Güzel evin hikâyesi

***

Bu neticeye bundan 25-30 yıl önce varsaydık ev kelimesinin öz Türkçe olmayışı beni evsiz kalmışım gibi üzebilirdi. Çünkü o zaman ben de mektepten ve çevreden aldığım terbiye îcâbı, aşırı milliyetçiydim. Daha doğrusu milliyetçiliği yalnız biz bize olmakta, içe kapanmakta sanıyordum. Ziya Gökalp’in;

Aruz sizin olsun, Hece bizimdir

deyişindeki dar görüş içindeydim. İlk verdiğim edebiyat derslerinde talebeme edebiyat yerine “sav erdem” dediğim olmuştu. Bir dilin bütün kelimeleriyle “özdil” olamayacağını biliyor, ama yine de içimin isteğine kapılıyordum. Bunda bir parça da İmparatorluğumuzun yıkılışı bize kendi öz milletimize ve öz vatanımıza dönüş diye tanıtan ve yalnız Anadolu topraklarına sığınmamızı bir zafer gibi gösteren zihniyetin tesîri vardı. Bu özdil gibi acayip bir “öz vatan” anlayışıydı. İyi ama Edirne öz vatandı da Selânik ve Üsküp neden değildi?
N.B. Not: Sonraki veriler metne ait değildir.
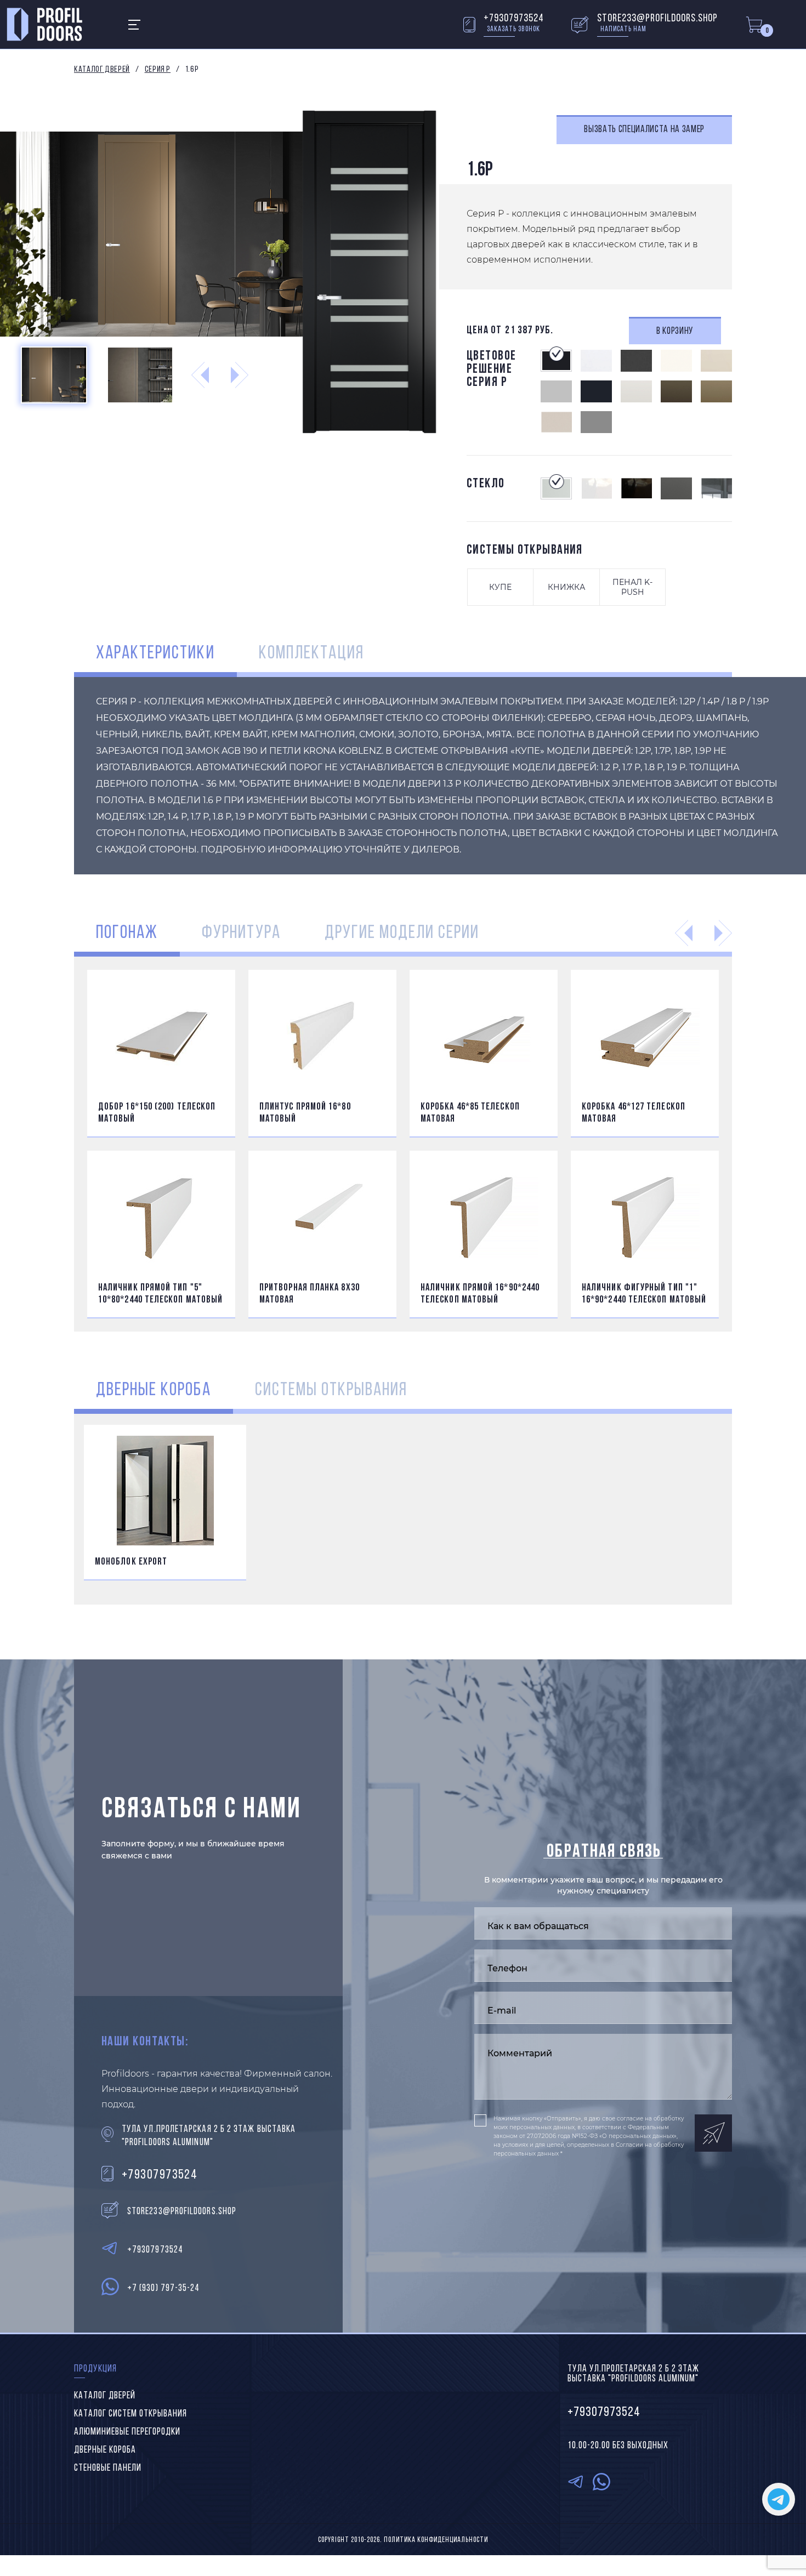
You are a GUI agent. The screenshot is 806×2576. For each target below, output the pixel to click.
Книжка (566, 587)
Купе (500, 587)
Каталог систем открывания (130, 2414)
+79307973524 (514, 18)
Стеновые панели (107, 2468)
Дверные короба (105, 2450)
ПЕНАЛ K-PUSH (632, 587)
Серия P (158, 69)
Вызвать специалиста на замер (644, 130)
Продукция (95, 2369)
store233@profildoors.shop (657, 18)
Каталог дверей (102, 69)
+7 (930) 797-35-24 (163, 2289)
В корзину (675, 332)
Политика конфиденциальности (436, 2540)
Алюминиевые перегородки (127, 2432)
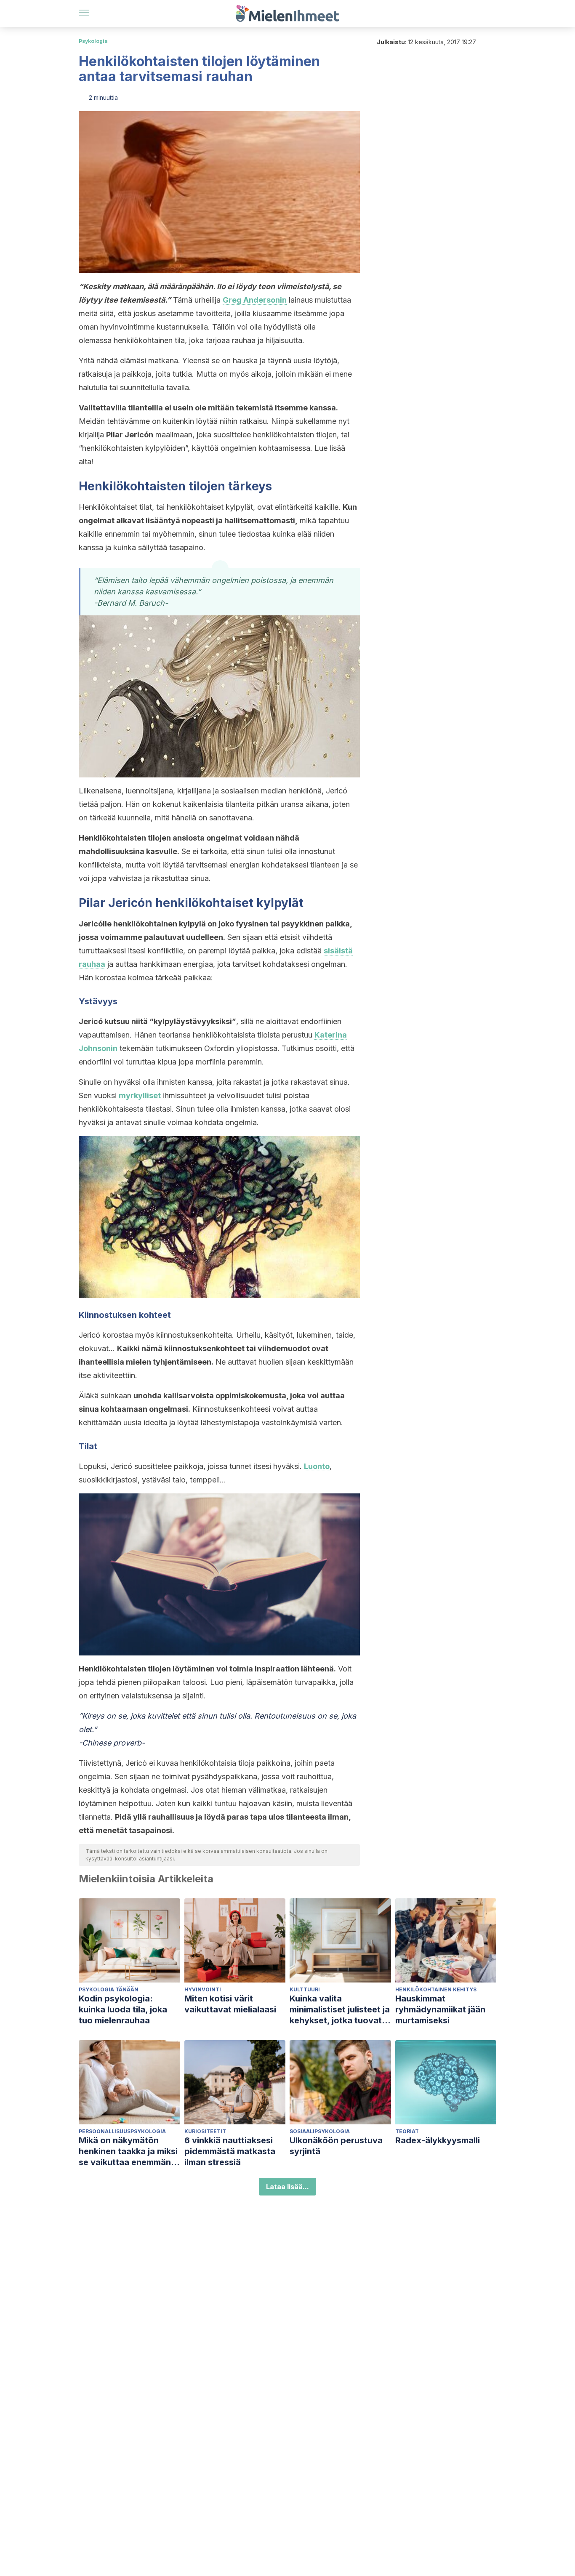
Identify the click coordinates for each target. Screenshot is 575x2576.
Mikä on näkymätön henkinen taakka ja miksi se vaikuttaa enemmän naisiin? (128, 2151)
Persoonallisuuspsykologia (122, 2131)
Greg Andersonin (255, 299)
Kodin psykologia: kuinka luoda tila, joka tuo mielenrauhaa (123, 2009)
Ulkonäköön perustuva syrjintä (336, 2145)
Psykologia (93, 41)
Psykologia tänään (108, 1989)
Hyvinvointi (202, 1989)
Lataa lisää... (287, 2186)
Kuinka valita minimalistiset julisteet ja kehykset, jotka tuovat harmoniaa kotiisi (340, 2009)
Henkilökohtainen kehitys (436, 1989)
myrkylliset (140, 1095)
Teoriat (407, 2131)
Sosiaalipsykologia (320, 2131)
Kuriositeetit (205, 2131)
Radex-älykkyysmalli (437, 2140)
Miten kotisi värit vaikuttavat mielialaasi (230, 2003)
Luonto (317, 1466)
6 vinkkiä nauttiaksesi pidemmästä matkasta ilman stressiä (229, 2151)
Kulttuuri (305, 1989)
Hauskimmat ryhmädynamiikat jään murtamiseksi (440, 2009)
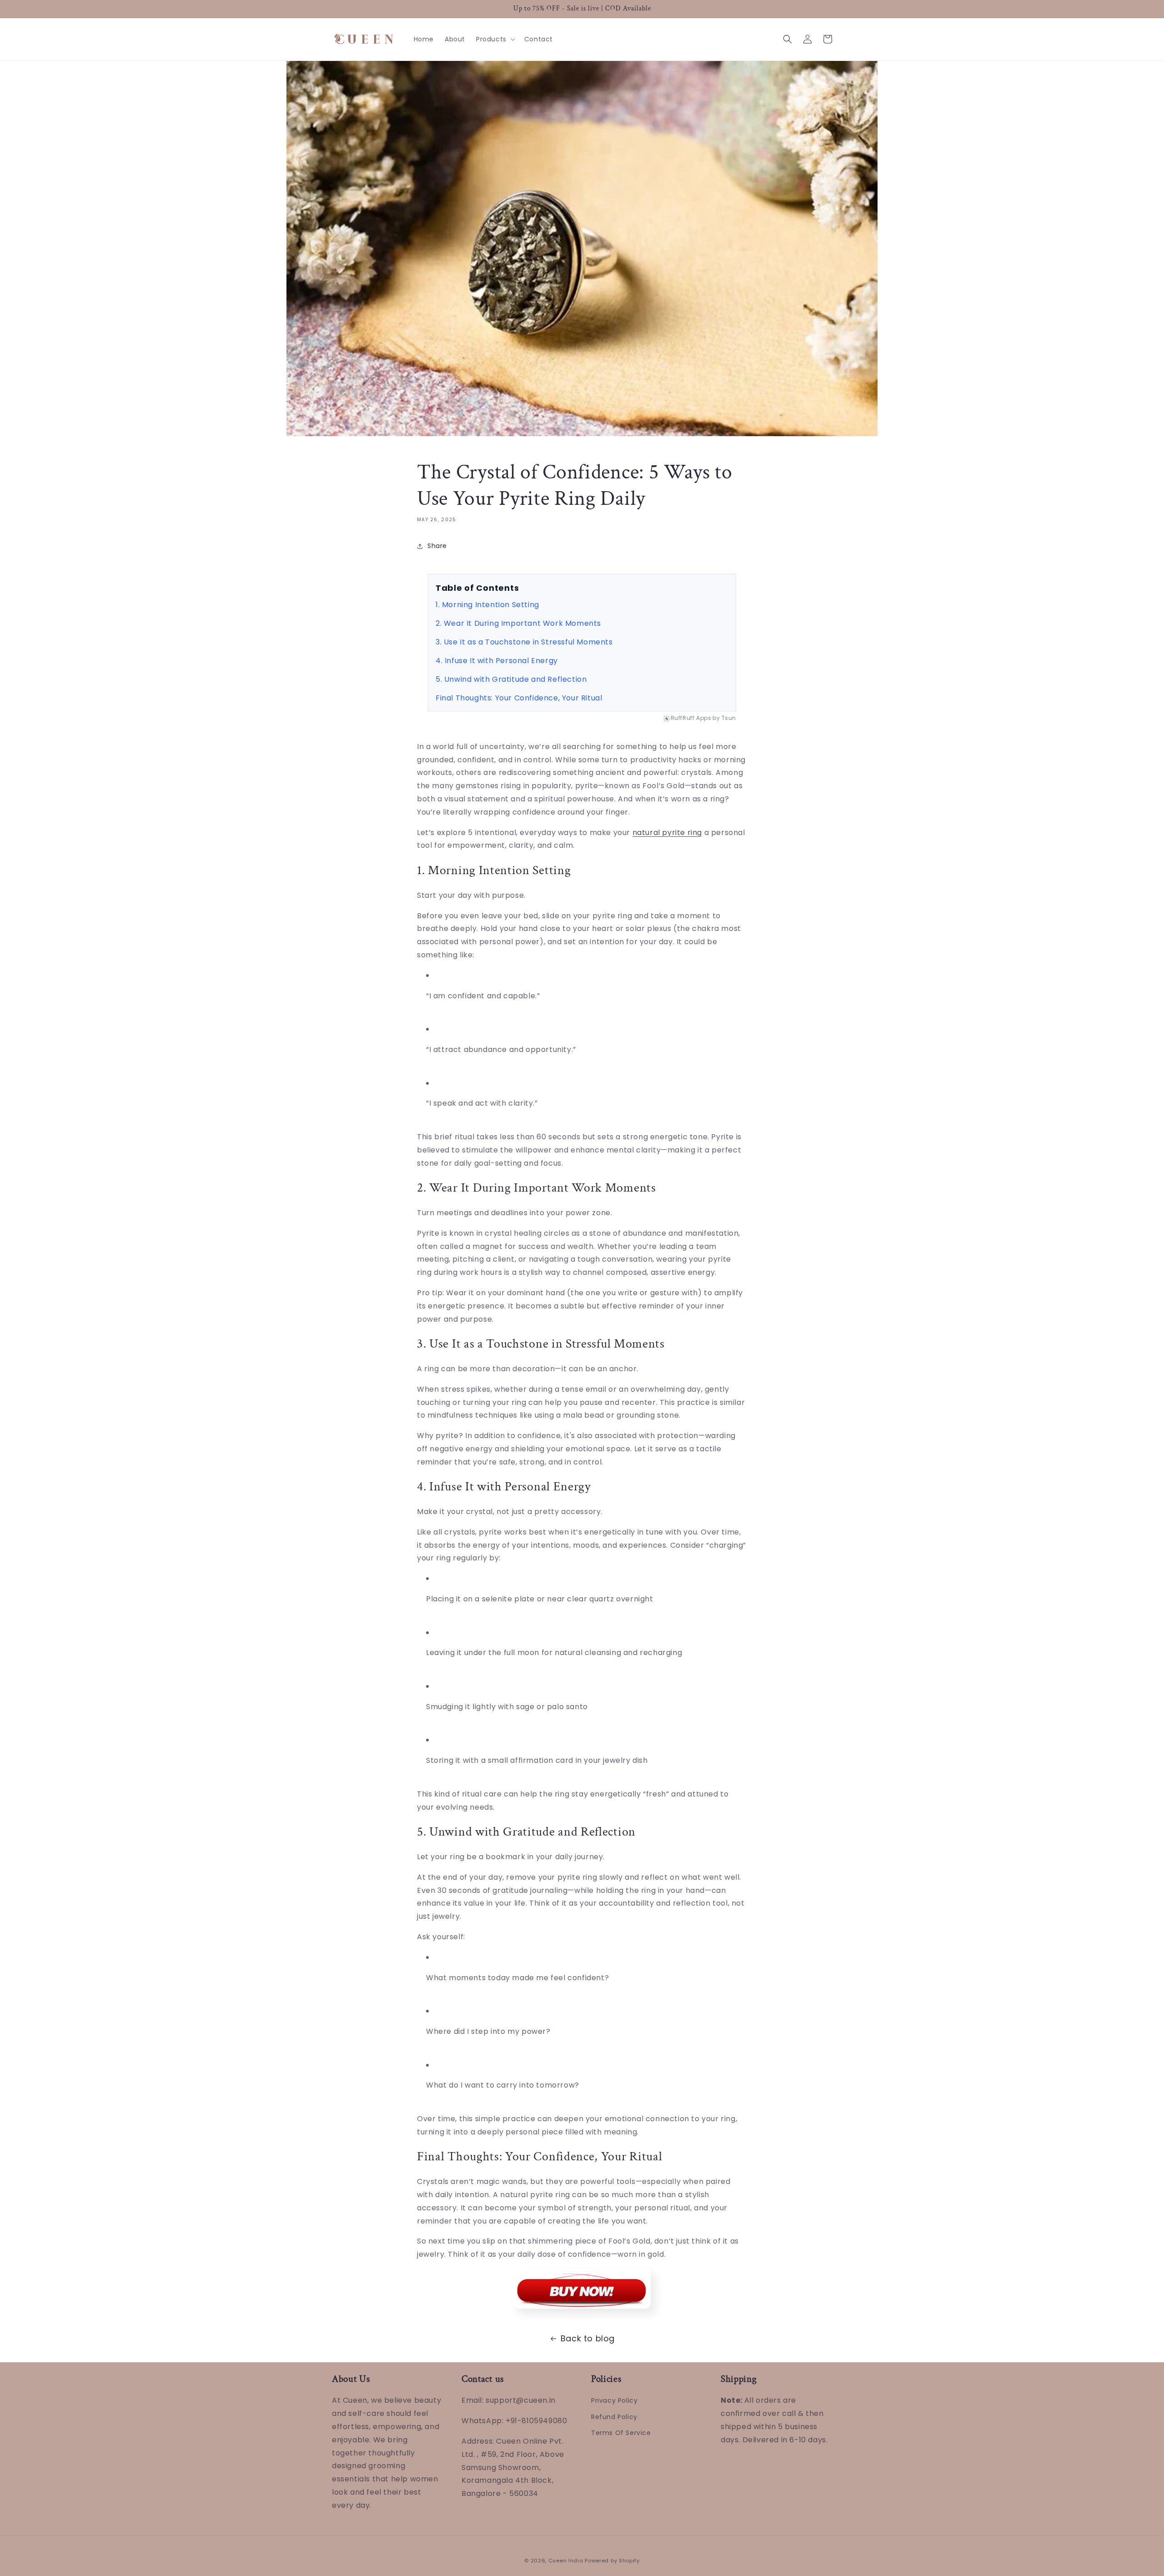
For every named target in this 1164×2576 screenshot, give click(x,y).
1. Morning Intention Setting (487, 604)
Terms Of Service (621, 2432)
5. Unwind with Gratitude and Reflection (511, 679)
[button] (495, 39)
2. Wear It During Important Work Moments (518, 623)
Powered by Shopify (612, 2560)
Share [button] (437, 545)
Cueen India (565, 2560)
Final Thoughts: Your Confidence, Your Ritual (519, 698)
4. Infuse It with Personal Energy (497, 660)
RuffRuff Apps (691, 718)
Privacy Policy (614, 2400)
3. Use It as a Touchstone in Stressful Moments (524, 642)
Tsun (729, 718)
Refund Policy (614, 2416)
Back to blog (588, 2338)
üsküpÜsküp ki Yıldırım Beyazıd Han diyarıdır

Evlâd-ı fâtihâne onun yadigârıdır

diyen şâir yanlış mı söylüyordu? Üsküp şehrini hiç yoktan vâr edenler biz Türkler, bizim atalarımız değil miydi?

Kars, Ardahan öz vatandı da Kerkük neden değildi? Bugün hâlâ yüzde doksanı Türk olan 300.000 nüfuslu bu şehir, Lozan onu hudutlarımızın dışında bıraktı diye artık vatan sayılmayacak mıydı?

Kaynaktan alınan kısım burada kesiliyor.